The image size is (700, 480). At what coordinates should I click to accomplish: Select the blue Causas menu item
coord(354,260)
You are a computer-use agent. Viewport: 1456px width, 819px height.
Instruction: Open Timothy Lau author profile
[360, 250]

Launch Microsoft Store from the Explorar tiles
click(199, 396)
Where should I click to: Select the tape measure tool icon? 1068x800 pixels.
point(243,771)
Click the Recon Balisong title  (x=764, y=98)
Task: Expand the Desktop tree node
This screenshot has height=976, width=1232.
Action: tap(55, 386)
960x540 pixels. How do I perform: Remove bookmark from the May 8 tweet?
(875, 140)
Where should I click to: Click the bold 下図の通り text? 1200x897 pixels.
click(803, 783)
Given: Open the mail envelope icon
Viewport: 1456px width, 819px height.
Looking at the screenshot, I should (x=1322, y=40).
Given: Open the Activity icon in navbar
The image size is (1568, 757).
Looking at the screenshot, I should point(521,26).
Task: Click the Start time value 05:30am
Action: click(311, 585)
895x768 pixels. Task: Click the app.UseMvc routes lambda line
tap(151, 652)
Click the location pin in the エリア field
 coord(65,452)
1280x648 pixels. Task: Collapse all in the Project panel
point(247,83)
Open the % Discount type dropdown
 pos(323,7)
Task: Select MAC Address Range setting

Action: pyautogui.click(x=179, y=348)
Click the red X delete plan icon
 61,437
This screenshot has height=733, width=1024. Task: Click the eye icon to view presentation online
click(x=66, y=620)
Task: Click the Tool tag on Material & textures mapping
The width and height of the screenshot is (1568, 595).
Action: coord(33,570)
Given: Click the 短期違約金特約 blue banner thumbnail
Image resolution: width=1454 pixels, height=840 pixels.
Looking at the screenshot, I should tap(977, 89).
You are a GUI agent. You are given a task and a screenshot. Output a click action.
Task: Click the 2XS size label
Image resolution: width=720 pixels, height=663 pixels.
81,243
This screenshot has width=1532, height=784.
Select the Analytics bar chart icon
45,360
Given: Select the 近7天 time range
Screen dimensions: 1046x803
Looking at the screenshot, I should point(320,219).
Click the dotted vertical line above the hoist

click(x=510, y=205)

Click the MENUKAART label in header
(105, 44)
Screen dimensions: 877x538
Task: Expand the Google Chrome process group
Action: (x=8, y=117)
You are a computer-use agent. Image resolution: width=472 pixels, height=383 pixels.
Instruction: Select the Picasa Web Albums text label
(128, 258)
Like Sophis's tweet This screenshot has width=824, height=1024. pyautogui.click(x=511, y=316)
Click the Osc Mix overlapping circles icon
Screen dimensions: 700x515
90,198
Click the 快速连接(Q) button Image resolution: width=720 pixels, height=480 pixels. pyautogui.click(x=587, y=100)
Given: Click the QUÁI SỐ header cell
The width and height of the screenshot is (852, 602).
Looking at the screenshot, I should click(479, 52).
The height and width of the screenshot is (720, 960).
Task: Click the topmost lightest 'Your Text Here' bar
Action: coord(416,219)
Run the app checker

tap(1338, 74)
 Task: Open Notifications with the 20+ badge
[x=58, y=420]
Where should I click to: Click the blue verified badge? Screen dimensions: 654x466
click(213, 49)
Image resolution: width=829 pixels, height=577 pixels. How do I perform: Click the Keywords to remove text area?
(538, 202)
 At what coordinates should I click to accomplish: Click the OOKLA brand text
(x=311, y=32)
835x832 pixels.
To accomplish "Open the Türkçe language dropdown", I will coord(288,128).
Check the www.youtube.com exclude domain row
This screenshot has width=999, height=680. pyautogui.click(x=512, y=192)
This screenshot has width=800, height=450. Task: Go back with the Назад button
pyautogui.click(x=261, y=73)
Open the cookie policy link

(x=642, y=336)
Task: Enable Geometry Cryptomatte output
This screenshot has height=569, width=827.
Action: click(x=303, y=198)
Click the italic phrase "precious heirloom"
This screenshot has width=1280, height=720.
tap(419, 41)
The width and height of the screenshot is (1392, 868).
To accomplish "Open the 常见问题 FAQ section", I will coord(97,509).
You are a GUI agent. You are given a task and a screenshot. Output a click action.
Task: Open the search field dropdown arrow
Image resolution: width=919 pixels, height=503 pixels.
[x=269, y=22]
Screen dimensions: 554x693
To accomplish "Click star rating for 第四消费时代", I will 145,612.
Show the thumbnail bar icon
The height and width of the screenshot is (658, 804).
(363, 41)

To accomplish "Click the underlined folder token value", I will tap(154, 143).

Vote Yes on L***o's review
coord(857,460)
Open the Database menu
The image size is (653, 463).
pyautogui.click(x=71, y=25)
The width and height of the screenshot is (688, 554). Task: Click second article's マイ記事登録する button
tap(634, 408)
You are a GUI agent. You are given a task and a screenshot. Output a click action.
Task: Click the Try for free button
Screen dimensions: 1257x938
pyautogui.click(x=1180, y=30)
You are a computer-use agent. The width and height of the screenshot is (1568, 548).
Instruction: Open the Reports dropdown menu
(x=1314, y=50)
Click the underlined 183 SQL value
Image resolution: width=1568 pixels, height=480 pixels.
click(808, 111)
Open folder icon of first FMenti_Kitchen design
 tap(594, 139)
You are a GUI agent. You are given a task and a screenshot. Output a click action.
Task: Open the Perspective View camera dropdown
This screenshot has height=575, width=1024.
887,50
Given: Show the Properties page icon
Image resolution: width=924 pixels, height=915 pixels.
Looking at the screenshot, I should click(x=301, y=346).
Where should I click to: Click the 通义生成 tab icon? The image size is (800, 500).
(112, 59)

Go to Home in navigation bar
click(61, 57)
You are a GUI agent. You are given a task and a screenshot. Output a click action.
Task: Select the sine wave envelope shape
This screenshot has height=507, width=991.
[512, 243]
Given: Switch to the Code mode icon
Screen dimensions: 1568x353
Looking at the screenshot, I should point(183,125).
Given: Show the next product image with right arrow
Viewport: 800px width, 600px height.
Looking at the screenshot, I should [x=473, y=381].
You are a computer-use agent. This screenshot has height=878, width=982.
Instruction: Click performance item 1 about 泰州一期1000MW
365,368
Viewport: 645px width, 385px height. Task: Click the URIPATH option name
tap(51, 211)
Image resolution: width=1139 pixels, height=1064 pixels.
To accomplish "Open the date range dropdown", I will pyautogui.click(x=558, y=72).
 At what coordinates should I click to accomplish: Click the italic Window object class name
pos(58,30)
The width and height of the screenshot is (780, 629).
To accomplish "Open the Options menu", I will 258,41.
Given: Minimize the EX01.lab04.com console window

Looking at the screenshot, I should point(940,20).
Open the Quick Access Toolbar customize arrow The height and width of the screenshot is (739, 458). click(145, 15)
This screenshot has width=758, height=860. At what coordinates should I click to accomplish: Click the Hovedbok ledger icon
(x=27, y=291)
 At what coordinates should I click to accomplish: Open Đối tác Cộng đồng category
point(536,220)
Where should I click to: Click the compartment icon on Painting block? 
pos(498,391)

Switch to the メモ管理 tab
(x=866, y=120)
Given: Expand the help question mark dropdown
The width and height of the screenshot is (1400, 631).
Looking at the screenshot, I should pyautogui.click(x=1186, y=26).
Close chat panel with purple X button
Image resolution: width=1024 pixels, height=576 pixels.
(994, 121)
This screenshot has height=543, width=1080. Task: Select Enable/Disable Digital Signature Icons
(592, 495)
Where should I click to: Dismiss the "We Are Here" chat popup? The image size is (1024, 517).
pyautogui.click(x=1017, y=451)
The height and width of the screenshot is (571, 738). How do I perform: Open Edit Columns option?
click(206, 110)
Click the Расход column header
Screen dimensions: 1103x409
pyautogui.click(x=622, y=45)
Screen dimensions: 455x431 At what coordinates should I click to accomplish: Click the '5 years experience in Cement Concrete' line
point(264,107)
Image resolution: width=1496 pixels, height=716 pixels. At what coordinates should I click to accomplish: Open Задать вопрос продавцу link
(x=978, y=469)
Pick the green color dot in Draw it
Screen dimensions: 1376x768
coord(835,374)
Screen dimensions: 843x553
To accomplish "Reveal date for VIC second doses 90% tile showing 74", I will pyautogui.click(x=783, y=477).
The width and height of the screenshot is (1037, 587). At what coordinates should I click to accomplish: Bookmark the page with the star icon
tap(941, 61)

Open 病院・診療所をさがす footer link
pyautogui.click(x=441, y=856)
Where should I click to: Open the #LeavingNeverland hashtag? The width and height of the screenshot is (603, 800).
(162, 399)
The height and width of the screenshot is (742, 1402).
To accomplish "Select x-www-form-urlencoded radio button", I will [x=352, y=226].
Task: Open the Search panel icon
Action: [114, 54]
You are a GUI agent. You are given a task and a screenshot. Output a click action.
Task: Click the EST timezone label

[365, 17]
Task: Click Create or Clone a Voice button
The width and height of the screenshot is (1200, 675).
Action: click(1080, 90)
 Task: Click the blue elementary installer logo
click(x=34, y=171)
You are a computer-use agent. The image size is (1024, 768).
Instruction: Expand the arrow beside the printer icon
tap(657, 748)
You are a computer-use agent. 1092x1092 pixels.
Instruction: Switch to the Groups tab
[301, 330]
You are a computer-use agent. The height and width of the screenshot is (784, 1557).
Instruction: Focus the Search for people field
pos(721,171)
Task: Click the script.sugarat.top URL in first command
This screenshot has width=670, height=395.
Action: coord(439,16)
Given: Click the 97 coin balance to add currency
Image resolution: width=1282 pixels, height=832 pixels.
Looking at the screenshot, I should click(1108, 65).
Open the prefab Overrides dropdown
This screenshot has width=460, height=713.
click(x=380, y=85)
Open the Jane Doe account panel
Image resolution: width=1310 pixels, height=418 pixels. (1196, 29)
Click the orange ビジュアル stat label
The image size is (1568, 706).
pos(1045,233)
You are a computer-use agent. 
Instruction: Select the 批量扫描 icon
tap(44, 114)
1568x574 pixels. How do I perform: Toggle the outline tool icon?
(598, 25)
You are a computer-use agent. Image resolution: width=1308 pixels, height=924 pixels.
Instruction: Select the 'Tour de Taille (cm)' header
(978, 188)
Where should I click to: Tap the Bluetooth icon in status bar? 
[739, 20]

**Short problem:** Format the lines from the very first one through the line containing "Action: tap(55, 386)", both included, as a numbered list, omitting any blank lines.

**Response:**
1. The image size is (700, 480). At what coordinates should I click to accomplish: Select the blue Causas menu item
2. coord(354,260)
3. You are a computer-use agent. Viewport: 1456px width, 819px height.
4. Instruction: Open Timothy Lau author profile
5. [360, 250]
6. Launch Microsoft Store from the Explorar tiles
7. click(199, 396)
8. Where should I click to: Select the tape measure tool icon? 1068x800 pixels.
9. point(243,771)
10. Click the Recon Balisong title  (x=764, y=98)
11. Task: Expand the Desktop tree node
12. This screenshot has height=976, width=1232.
13. Action: tap(55, 386)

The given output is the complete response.